King’s overarching philosophy comes as no surprise considering the themes of justice and forgiveness that his family believed and acted on. In 1974, Marcus Wayne Chenault Jr., a black 23-year-old Ohio State University drop-out, shot and killed King’s mother as she played the organ in church. Chenault was sentenced to death, but despite their grief, the King family’s opposition to the death penalty persuaded authorities to sentence Chenault to life in prison.
A great orator, King presented many speeches and provided wisdom that, given today’s climate, ring eerily poignant:
“Intelligence plus character — that is the goal of true education.”
The right information in the wrong hands is, at best, a waste. But the right information in the wrong hands is likely to be used adversely. Bad character is often saturated with pride, and when pride saturates the minds of the intellects, they start to decide what is true and not true and thus what should be taught and should not be taught.

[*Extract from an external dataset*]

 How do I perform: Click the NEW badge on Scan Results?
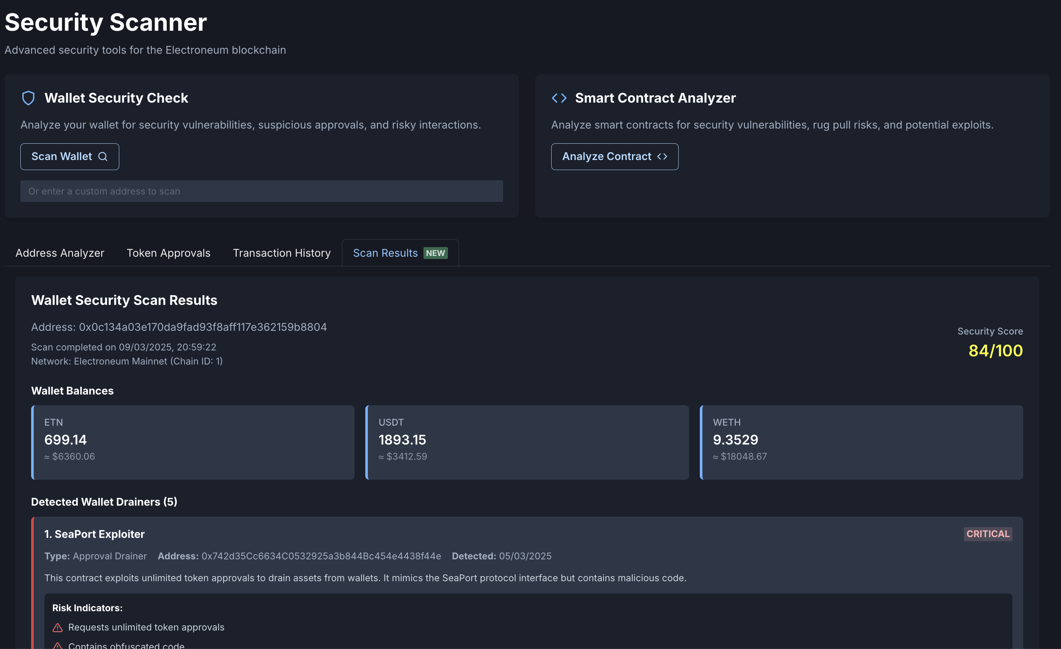coord(435,253)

The education system today is full of relativity and worldly ideas that stray from what is true. When bad character meets academia, the powers at hand abandon their posts as educators and truthsayers and instead cower to the cultural masses and teach what they want to be true. For years, science proved (and still does prove) the biological consistency of two sexes. Today, educators face losing their job if they refuse to call a man “she” or a woman “he.” Educators, one of the bedrocks of tomorrow’s leaders, are being forced to teach falsities.
When bad character meets education, doctrines that have long been deemed destructive and evil, namely Marxism, are now being touted as conduits to cultural advancement and progress. Academia is falling in line with patterns that, ironically, do more damage to the very demographics it aims to help. Marxism teaches that there will always be an oppressed group, and this false teaching creates a victim-mentality that burdens the pursuit of advancement.

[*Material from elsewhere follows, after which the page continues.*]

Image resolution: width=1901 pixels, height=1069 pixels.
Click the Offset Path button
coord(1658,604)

“True peace is not merely the absence of tension; it is the presence of justice.”
Unrest will not simply dissolve into peace because people want it to be so. Consider why unrest exists. In the context of King’s quote, unrest was the manifestation of injustice. Injustice fueled the unrest, thus a desire for peace was not going to suffice without a remedy to the injustice. Peace, without a remedy to the unrest, is a fake peace that will only serve temporarily and will allow the injustices to regroup and advance in the near future.
Today, unrest happens because people fail to communicate. Tribalism in the form of political partisanship, religion, race, or position on a cultural issue is the source of the new unrest. Bad information, which if true would certainly be unjust, enrages the courts of public opinion and cause division when people fail to verify such information or to look objectively at the information instead of looking for facts that support their own narrative.

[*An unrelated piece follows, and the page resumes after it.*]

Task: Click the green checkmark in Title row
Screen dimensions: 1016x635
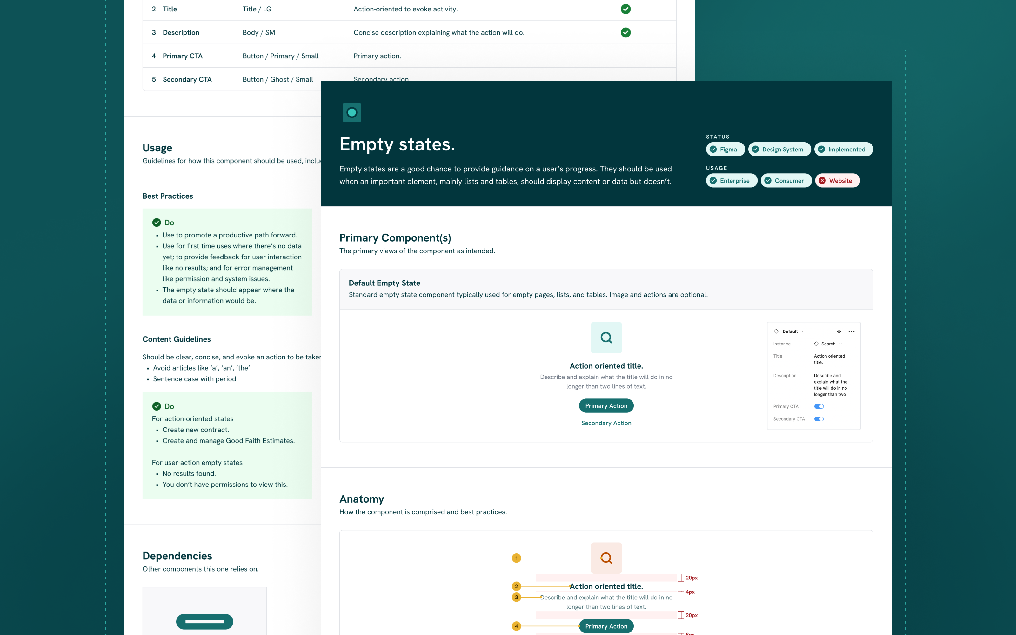Action: coord(626,9)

We all want peace, or so we all say. But to say “we want peace” is often akin to a high schooler saying, “I don’t want drama.” Perhaps they know that they shouldn’t want drama, but their actions put their desire for drama on full display. We’ve all been there, right? Likely, unrest is a craving for so many. Some want to have a voice even if they don’t know entirely what they’re voicing, but unrest gives them a platform. Some want change but don’t know any alternative options to obtain it other than fomenting unrest. And some people simply desire unrest.
“Let no man pull you so low as to hate him.”
Not only do we see hatred permeating our culture, but we see such hatred in the very leaders we hope would set an example. What’s worse is that hatred is taught to be wrong. Many of us were not allowed to say “I hate you” as children because of the poignancy of the word. But today, as is seen on Twitter and even in live discourse, leaders on both sides of the political spectrum choose hate over peace and truth. Many times untruths are the mode of hatred. In order to hate someone, you must have a strong disregard for their humanity or well-being. So often we see strong disregard for others show itself in new ways, whether it be a policy they’re pushing, a character flaw that people expose to shame them, or even calls for violence against them.
King’s quote is something that culture needs to reckon with. Most people would agree with King’s statement; far fewer will heed it.
“There comes a time when one must take a position that is neither safe, nor politic, nor popular, but he must take it because conscience tells him it is right.”
In the book of Daniel, King Darius signed a decree prohibiting the worship or petition to any god or leader other than himself. The prophet Daniel, who had favor with Darius, could not obey this decree since his loyalty was to God. Daniel knew that praying to God was not safe, politically favored, popular, and could create enmity between himself and Darius. Per the decree, a violation of the law would be punishable by death. But Daniel stood fast even though he was sentenced to death. But God provided, and the injustice of the law was exposed.
Injustice does not develop casually or quickly. Injustice develops by evil landmarks over time that become well invested in the wickedness of unjust results. That said, fighting injustice will not be easy nor quick and will require, at great risk, taking actions that are often dangerous, politically opposed, and unfavorable. But the results of such animosity are far worth it, especially when contrasted to the results that will surely occur if injustice is never challenged.